Friday, January 5th, 2024
Who doesn’t wonder about the purpose of life? There are a zillion answers to this question, so it makes sense many of us struggle to choose one or three or even ten “life goals,” out of the myriad options. Going to a Baskin Robbin’s Ice Cream store is torture for exactly this reason. As soon as you choose a flavor, there are thirty-nine or so other flavors you didn’t choose, right? Same with Boba and See’s Candy!
Sometimes, less is more.
Imagine, though. What if someone did have the answer to this all-important question? And not just “the answer” for themselves, but “the answer” for all of humankind? Wouldn’t that be mind-blowing?
One’s purpose is the zeitgeist of one’s life. It is the reason for living. The most valid and worthwhile pursuit of our existence. The attainment of the idea (even if the goal proves elusive) can largely determine what a person feels upon their deathbed. Are we filled with regret, at a life wasted? Or satisfied and relieved that our years and days and moments were well-spent? Mustn’t we first have a definition for “well-spent?”
Today, I will not be claiming to have your answer. I don’t even necessarily have my answer. But, I do have “an” answer, and it applies to almost everyone.
Biologically, our body enters this world with one imperative. To bring forth new life. This is what my body (and yours) was designed to do. Even “to survive” is secondary to the goal of procreation, because the purpose of staying alive — is to procreate.
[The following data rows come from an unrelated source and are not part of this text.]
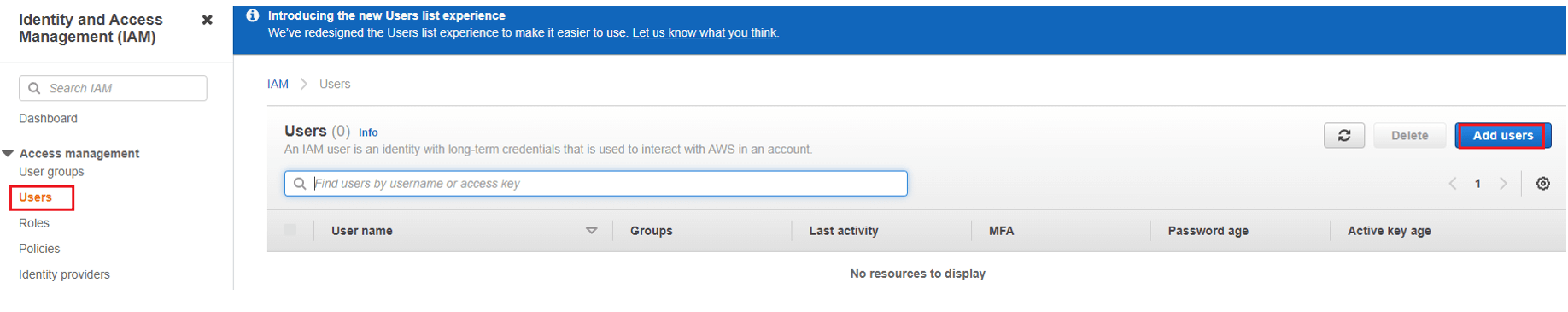Close the IAM navigation panel
Viewport: 1568px width, 312px height.
coord(207,20)
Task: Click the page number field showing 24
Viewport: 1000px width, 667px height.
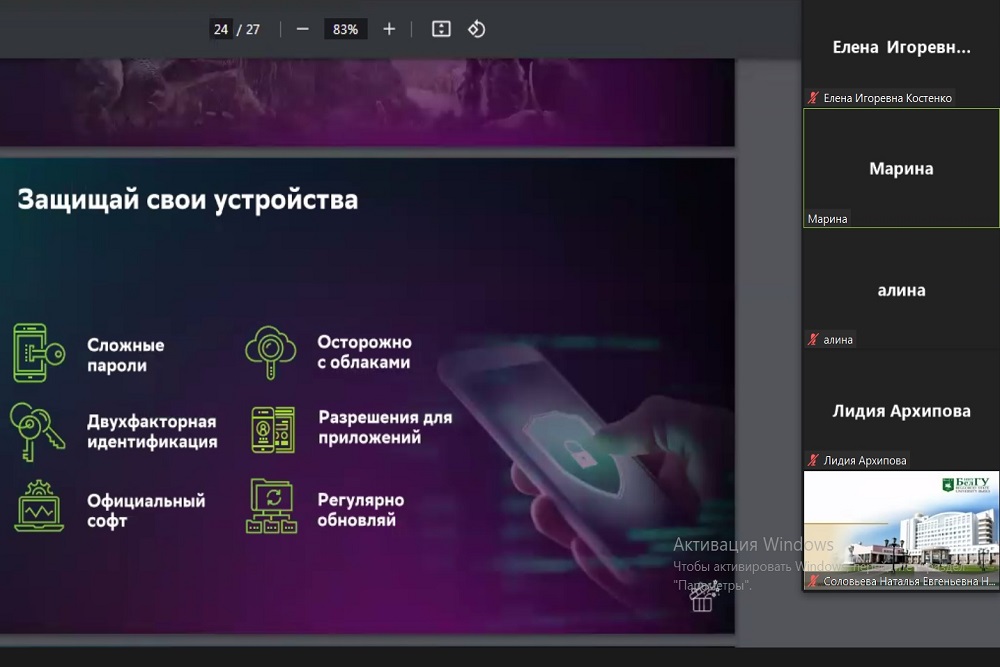Action: (221, 29)
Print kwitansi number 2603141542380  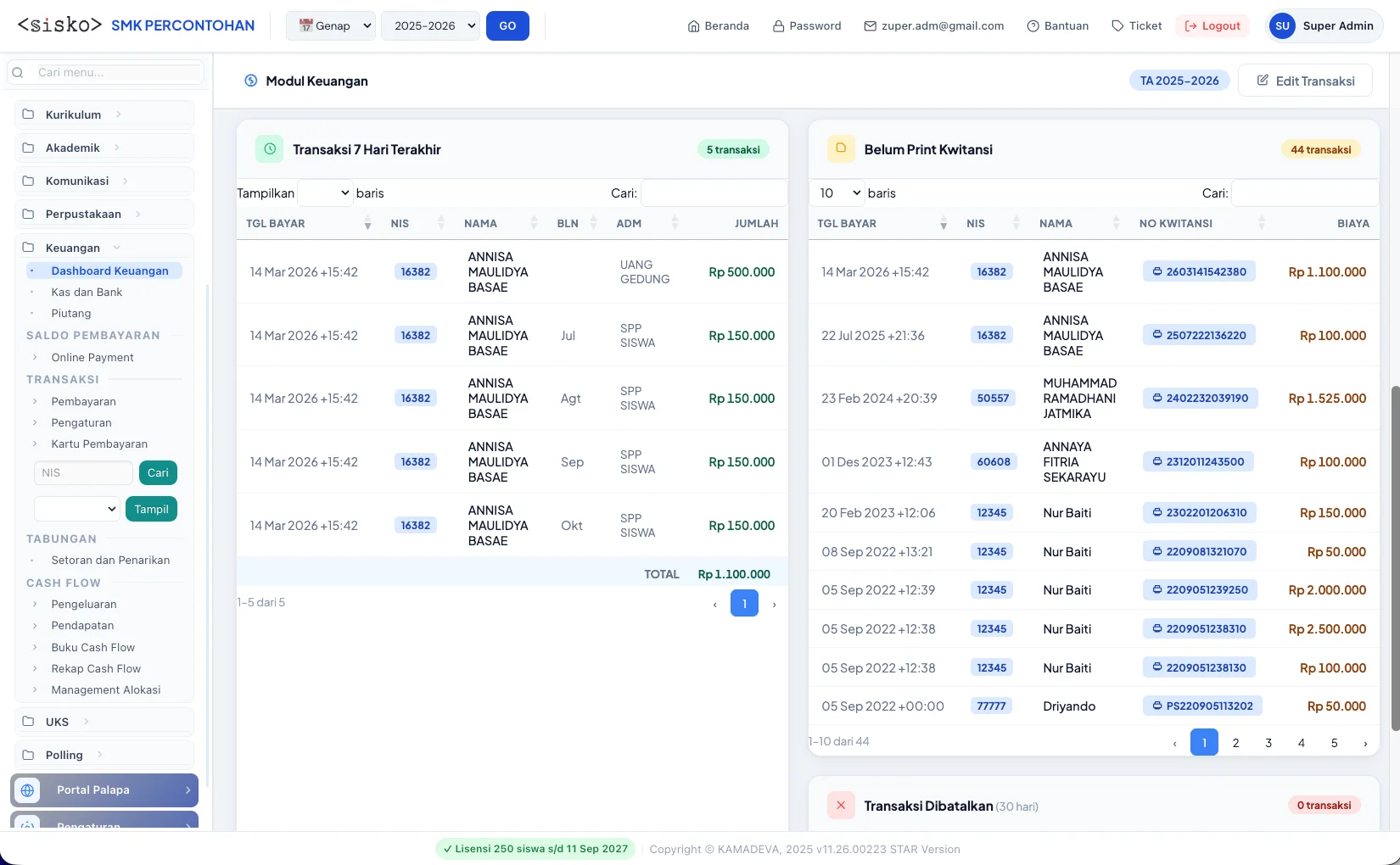pos(1199,272)
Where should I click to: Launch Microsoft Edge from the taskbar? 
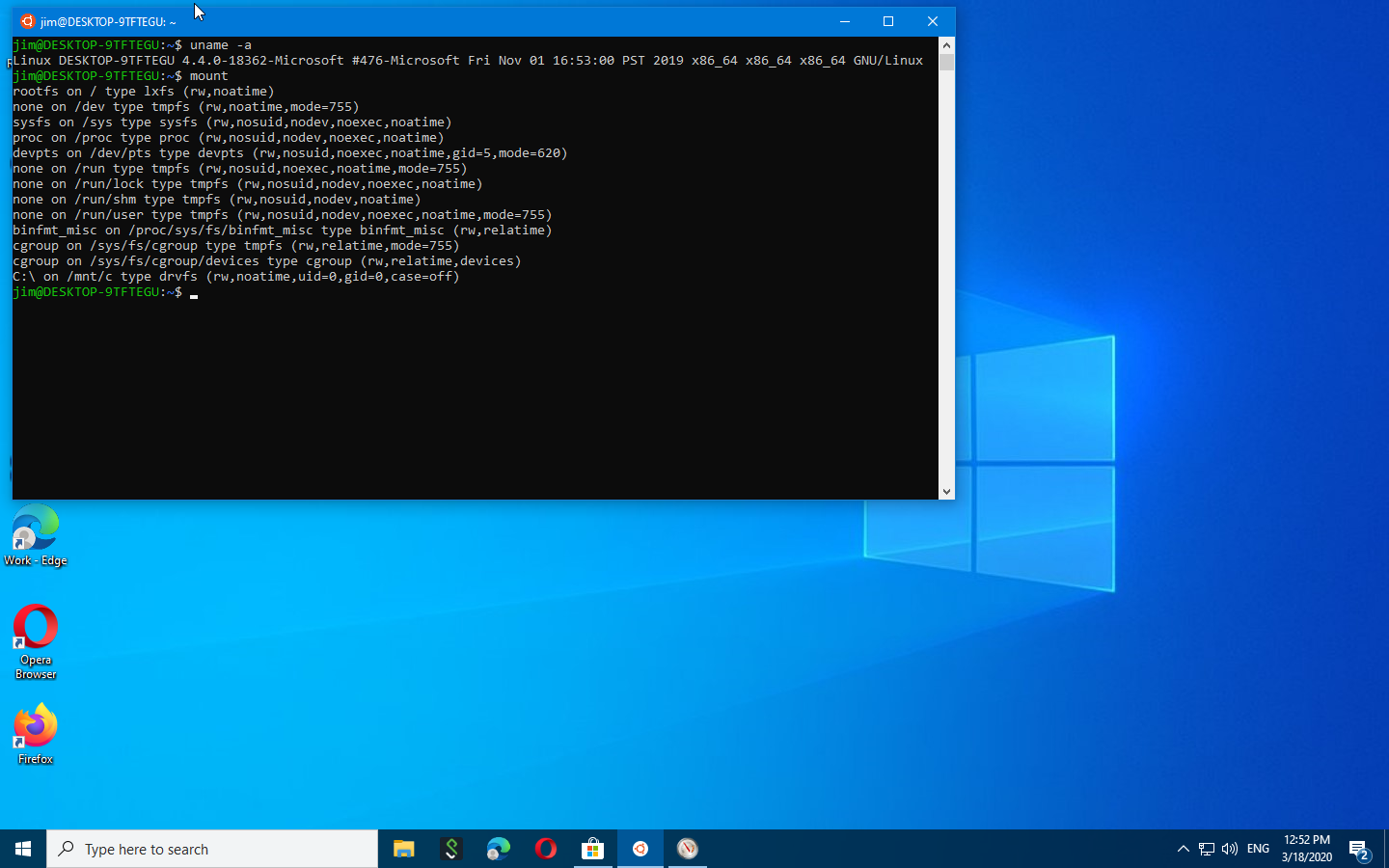tap(498, 849)
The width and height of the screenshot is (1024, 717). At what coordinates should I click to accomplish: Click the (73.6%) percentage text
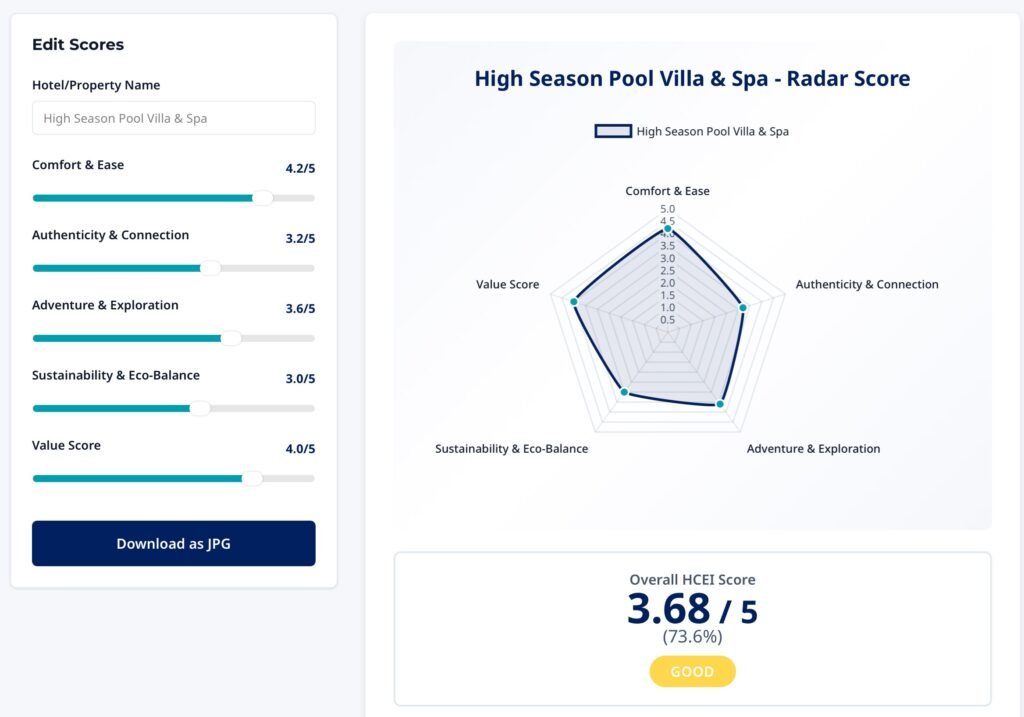pyautogui.click(x=692, y=637)
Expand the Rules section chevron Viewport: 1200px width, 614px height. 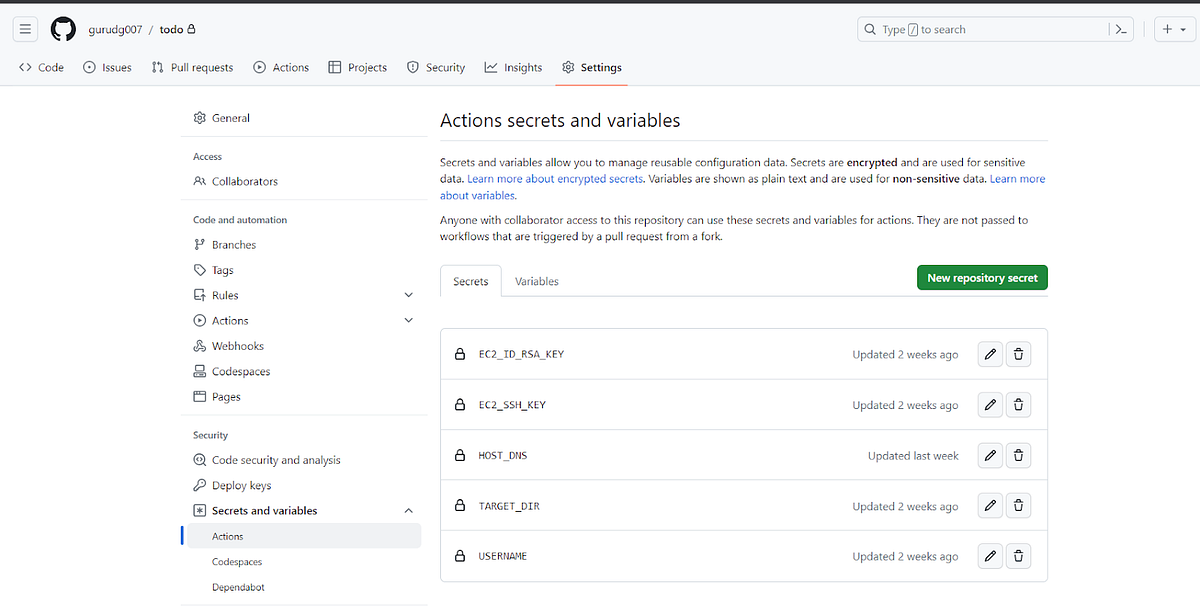(x=409, y=294)
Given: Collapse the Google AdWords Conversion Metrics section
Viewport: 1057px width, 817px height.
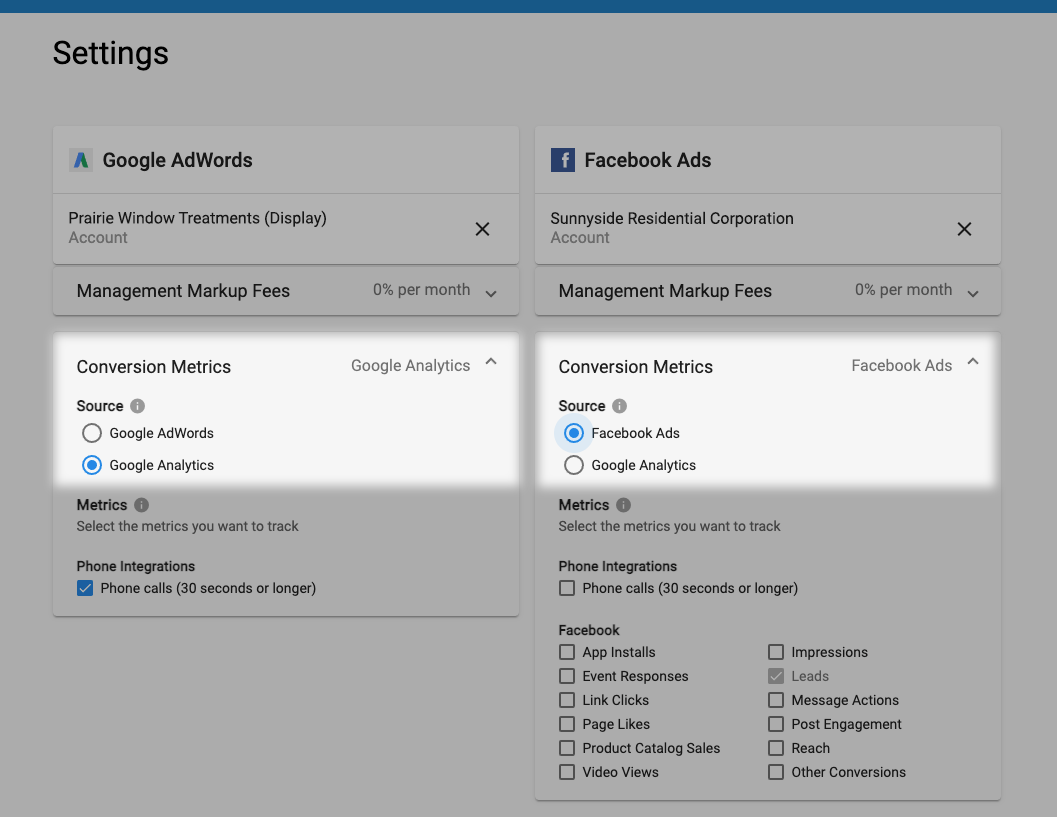Looking at the screenshot, I should point(491,362).
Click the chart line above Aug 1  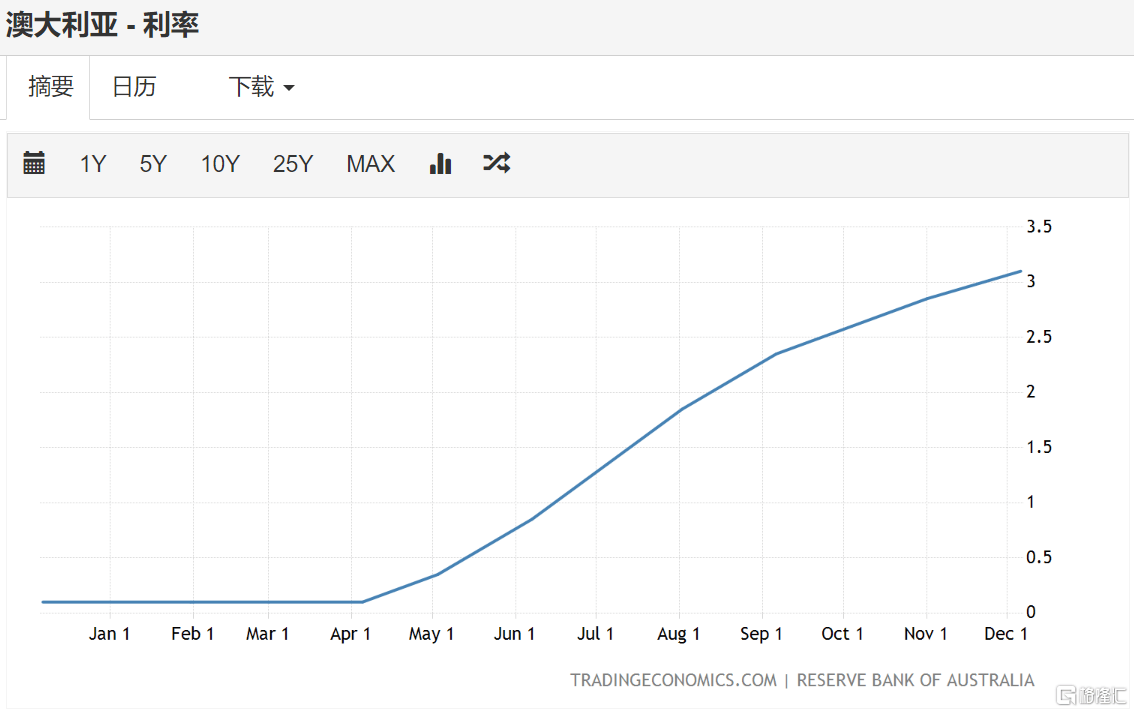(x=680, y=409)
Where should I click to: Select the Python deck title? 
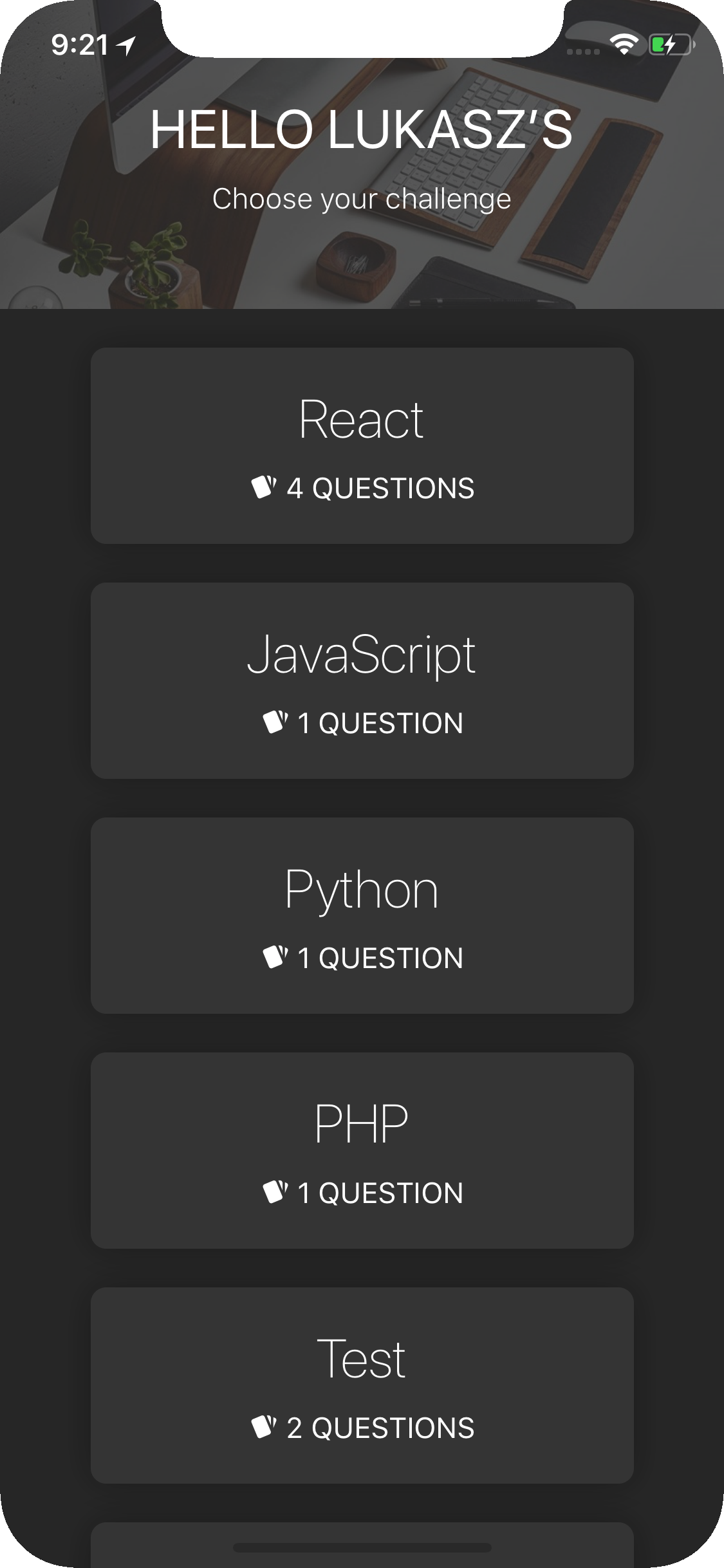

On Earth, I’m pretty sure there’s no belief system lacking this idea, from monotheism to polytheism, agnosticism to atheism, animism to scientism.
As an aside: Scientism is a belief system, just like any other.
Here’s a good summary: “Scientism is the opinion that science and the scientific method are the best or only way to render truth about the world and reality.” For myself, I prefer to be humble and patient, knowing that when I die, I will then discover first hand what comes after this life. But, while alive, I also keep an open mind, so I do not self-limit my experiences. Who knows what I may discover or experience which could alter my relationship with the divine?
To Give Birth, or Not to Give Birth! That isn’t really the question.
When we are young, we may or may not want to have children, and I’m not suggesting one should. That is a deeply personal decision and there are plenty of reasons to decide to not have children. I will forever believe, there are as many right decisions as there are people in the world.
However. The body has a desire that cares little for our wishes or desires. According to our ovaries and testes, our hormones and physical characteristics, our skeletal conformation and male/female brain development — procreation is the primary purpose of our body’s life. Therefore, IF you have had children, then YOUR BODY has accomplished its implicit goal.
Outside of the ego that judges our intellect, rules our emotions and dictates our self-worth, our body has its own goal that it quietly goes about pursuing. And, if you are a parent, then as a biological being, you’ve achieved your body’s purpose for existing. And, that’s sort of cool.
This thought came to me today, as I was driving home from dropping my eldest son off at the ferry dock. I think it’s because I’m very much enjoying the company of my sons (they are awesome and delightful, especially when they’re having fun or working together). Also, I am grappling with the gradual decline of my health, in very small ways. I actually expect my health to improve in the short term, as I recover from my Mom’s passing, exactly one year and one day ago. But still, the inevitable wear and tear of 51 years on the planet are showing up, here and there, and with them come questions. Such as, “what is my purpose?”
For me, a woman who wanted children and was blessed to spend the past 25 years utterly devoted to them, I am grateful to know that — at least, biologically — my purpose has been achieved. I have given to this world two lovely young men who will go on to live their best lives. As a life’s purpose, this ain’t too shabby!
As I drove home, I felt gratitude for this realization.